# Benelli M2



## vowell462 (Dec 13, 2009)

Since my gun was stolen, it gives me an opportunity to get a new one. Anyone have an M2? Just wondering the pros and cons. Dicks has them on sale at $799. Never seen a price that low. I would like an automatic but dont want a gas gun. Just had bad luck with them in the past. Thanks fellas!


----------



## Nitro (Dec 13, 2009)

Benelli M-2 is a great shotgun.  It's not a gas operated Semi- it is "inertia" operated. (springs)...

$799.00 new is the cheapest price I have ever seen.........I would buy a couple..

I own a M-1 and a  M-2. Excellent guns.


----------



## opdog (Dec 13, 2009)

I had one and it was junk.I had a ton of problems out of it and they kept saying it needed cleaning after 50 rounds. Benelli refunded me my money and I bought an Extrema 2. I must of had a lemon???


----------



## georgiaboy (Dec 13, 2009)

I think you had a lemon.  I ran hundreds of rounds through mine without cleaning to see how long it would go.  I cleaned around 850 before a hunt out of state.  This was sporting clays all summer and fall.  

Pros: lightweight, quick handling and slim lines.  Lighter and faster than my Extrema II.  Cons: no 3.5", and slightly more felt recpil than gas guns.

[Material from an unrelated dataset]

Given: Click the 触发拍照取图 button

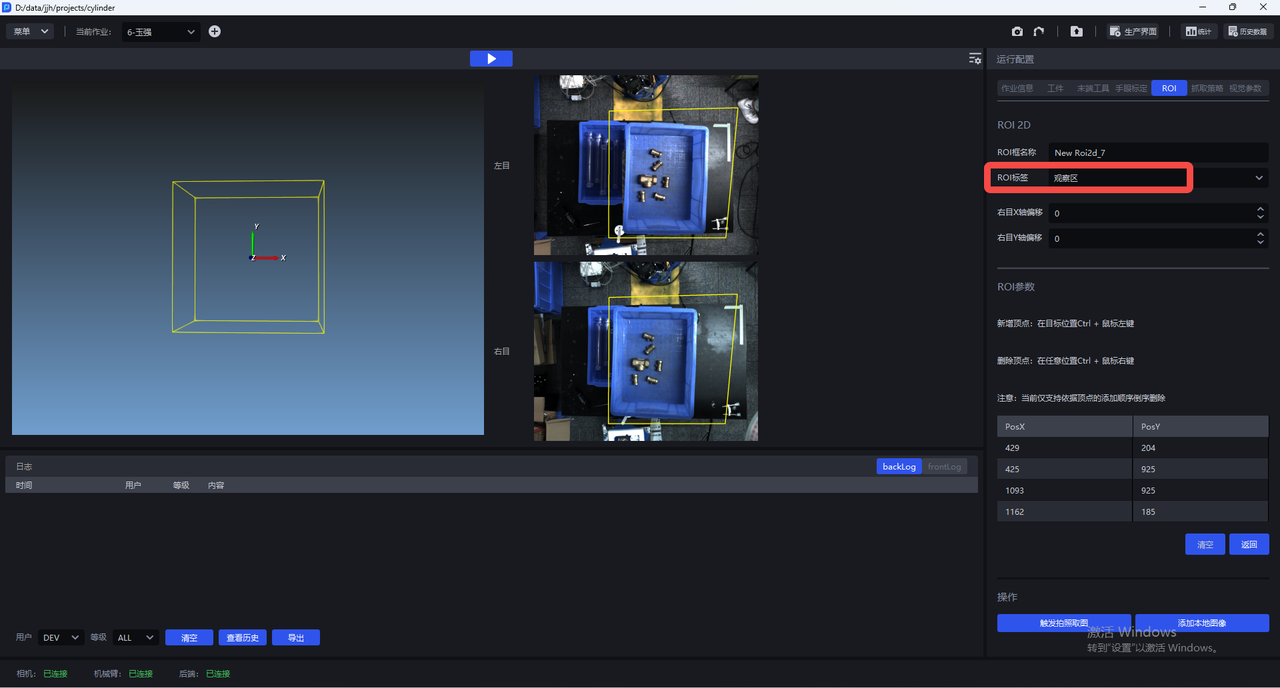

M-1s and 2s are also very easy to work on for the most part and super simple to field strip and clean.  I can tell a small difference in recoil between the M1 and M2 and for $799 you should jump on one unless you HAVE to shoot 3/5"s.


----------



## BrandenR (Dec 13, 2009)

I have the SBE II and love it, but it sounds like you are looking for a little cheaper.  Before my SBE, I had a Franchi 712.  It's made by benelli and it always operated flawlessly.  If you have to have a 3.5 inch in that price range, I would look at the Franchi 912.  I believe Bass Pro had them on sale for somewhere around that price.  Maybe a little lower.


----------



## dognducks (Dec 13, 2009)

Nitro said:


> $799.00 new is the cheapest price I have ever seen.........I would buy a couple..
> 
> I own a M-1 and a  M-2. Excellent guns.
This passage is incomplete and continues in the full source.